Rabu, 29 Desember 2010

Wednesday's for Kids VI -- NEWSPAPERS NOT WORTH CRAP

Either a dreary duty of veterinarians or a desperate fatherly attempt to demonstrate the incalculable value of work to his kids, whenever I needed some extra cash and lawn-mowing wasn't sufficient or out of season (like in preparation for a family vacation or under the self-administered covetous pressure of the latest Lego Technic kit), I was summoned to the veterinary clinic to unfold newspapers destined to line the cages of sick and infirm house pets.  Surprisingly, I don't remember the nature of my salary for the job--surprising, because I remember acutely the value my dad placed upon my lawn-mowing prowess: a paltry four freaking bucks for buzzing down a half-acre lawn run amok with thousands of trees, shrubs, vines, flowers, fence posts, blueberry bushes, brick walkways, not to mention all the poop left by the dogs and the headless rodents or little prissy piles of entrails left by the cats.  Four dollars!  I think he paid us ("us" being my older sister and me--I don't remember any of the others ever doing this) by how thick the resulting pile of unfolded newsprint was, because paying us by the hour would've been just plain stupid--or generous, neither of which, at least back then, seemed appropriate descriptors for the old man (the latter I've since learned is very, very far from the truth).

The inherent problem with the job was the inevitable comics page for every other section or so of newspaper.  Dad would set us up in the hallway behind the examination and surgery rooms and the dispensary with a few big cardboard boxes full of newspapers donated by neighbors and clients.  The light was bad, the floor was hard, and if I'd been any older, either of these things would have bothered me.  But I was just a kid.  I liked being at the clinic.  I liked being close to my dad, and in such professional manner.  And I loved the comics!  Many of them I'd already read, since we received the local newspaper, The Times Reporter (out of Dover and New Philadelphia, Ohio, where the printed newspaper is most likely still safe), at home.  But some patrons donated old newspapers.  And these were the true treasures!  They were old, but they were new, if you know what I mean, because they contained the cartoon I hadn't read yet.

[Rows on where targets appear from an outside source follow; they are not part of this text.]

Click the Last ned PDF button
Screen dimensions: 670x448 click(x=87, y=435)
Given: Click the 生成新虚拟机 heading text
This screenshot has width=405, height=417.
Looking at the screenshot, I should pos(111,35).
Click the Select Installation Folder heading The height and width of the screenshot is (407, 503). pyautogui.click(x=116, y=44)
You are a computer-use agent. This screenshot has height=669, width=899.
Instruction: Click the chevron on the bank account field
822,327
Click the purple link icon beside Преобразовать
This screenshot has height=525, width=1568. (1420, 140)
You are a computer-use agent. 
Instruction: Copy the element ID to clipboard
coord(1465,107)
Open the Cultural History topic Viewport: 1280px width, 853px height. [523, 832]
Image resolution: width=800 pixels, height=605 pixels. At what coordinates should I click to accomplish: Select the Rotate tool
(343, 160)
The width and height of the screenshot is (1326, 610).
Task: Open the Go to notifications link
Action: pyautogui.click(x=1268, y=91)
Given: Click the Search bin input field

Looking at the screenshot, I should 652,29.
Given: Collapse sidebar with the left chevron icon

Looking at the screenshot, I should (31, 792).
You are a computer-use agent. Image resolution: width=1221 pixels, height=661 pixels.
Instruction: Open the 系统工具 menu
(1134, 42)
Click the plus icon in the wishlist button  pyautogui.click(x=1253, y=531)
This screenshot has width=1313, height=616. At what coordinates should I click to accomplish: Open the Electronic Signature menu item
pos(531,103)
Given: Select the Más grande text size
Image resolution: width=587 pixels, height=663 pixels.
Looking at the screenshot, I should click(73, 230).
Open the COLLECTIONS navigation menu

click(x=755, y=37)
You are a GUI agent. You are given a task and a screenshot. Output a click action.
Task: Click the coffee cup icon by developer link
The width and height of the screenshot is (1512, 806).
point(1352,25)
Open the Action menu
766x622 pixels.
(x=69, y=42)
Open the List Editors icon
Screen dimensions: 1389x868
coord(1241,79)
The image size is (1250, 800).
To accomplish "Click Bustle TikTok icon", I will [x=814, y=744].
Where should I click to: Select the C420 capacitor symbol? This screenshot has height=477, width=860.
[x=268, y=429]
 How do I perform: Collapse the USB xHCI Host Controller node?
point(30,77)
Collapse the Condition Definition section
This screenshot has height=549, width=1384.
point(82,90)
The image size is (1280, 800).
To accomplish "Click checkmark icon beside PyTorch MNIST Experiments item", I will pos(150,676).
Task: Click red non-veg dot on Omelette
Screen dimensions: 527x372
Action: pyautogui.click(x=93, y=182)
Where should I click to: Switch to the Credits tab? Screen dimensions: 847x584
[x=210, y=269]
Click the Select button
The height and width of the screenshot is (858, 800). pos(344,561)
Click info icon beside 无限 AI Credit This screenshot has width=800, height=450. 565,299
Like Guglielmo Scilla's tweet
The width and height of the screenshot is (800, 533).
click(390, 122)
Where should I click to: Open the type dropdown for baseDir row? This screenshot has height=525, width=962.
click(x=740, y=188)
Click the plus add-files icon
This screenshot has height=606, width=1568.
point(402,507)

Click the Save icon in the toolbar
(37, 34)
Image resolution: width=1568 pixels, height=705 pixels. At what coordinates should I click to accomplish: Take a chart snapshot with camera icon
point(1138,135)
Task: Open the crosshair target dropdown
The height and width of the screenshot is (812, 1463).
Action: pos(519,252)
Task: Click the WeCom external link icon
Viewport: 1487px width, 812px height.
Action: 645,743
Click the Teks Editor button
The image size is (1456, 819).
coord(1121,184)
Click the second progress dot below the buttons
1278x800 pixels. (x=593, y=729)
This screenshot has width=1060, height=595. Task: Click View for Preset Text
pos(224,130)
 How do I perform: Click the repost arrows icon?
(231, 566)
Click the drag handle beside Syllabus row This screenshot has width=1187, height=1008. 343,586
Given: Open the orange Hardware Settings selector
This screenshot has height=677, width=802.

While I read all of the cartoons on each comics page, save Cathy, of course, there weren't many that I understood, and those that I could appreciate, I learned much later that I didn't really "get" back then.  I did have, of course, two favorites (Peanuts I found too dull, Family Circus too gooey, Marmaduke was okay, and I loved the pictures for Doonesbury, but didn't understand a word of it): unsurprisingly, I'm sure, Calvin and Hobbes and The Far Side.  These brilliant cartoons were, and yet are, approachable by both kids and grownups, unlike most which pandered exclusively to one or the other.  Both of these, and long since the retirement of their artists, I still read; I have both of them on a bookshelf not fifteen feet from where I sit now, both in their complete, boxed, and gloriously bound anthologies.


For better or worse, my son doesn't car a lick about The Far Side, but he is captivated by Calvin and Hobbes.  He is still younger now than I was back when I unfolded newspapers for cash and pleasure, and I think he's still missing an important element of the discovery of these gems.  Thankfully he has a lot of time ahead of him, and what that time might hold makes me wonder what discoveries he'll make and how he'll come by them--and if he were to write a blog like this thirty years down the road, what stories would he tell?  

Maybe the Wii for Christmas was a mistake....

***

No matter the generation gap, Jacob's and my favorite C&H episodes align beautifully.  As I hunched over the old newspapers bound for the inevitable receipt of dog poop and cat vomit, squinting in the dim, I tensed with delight each time I scanned down to Calvin and Hobbes and saw, much more than just Calvin or his best friend, Spaceman Spiff.  So, too, does my son wiggle with delight at the sight of--

by Bill Waterson

***

(So I hope my title isn't too misleading.  When I say that newspapers aren't worth crap, I mean, well, that the crap isn't worthy of the newspapers and their noble contents.)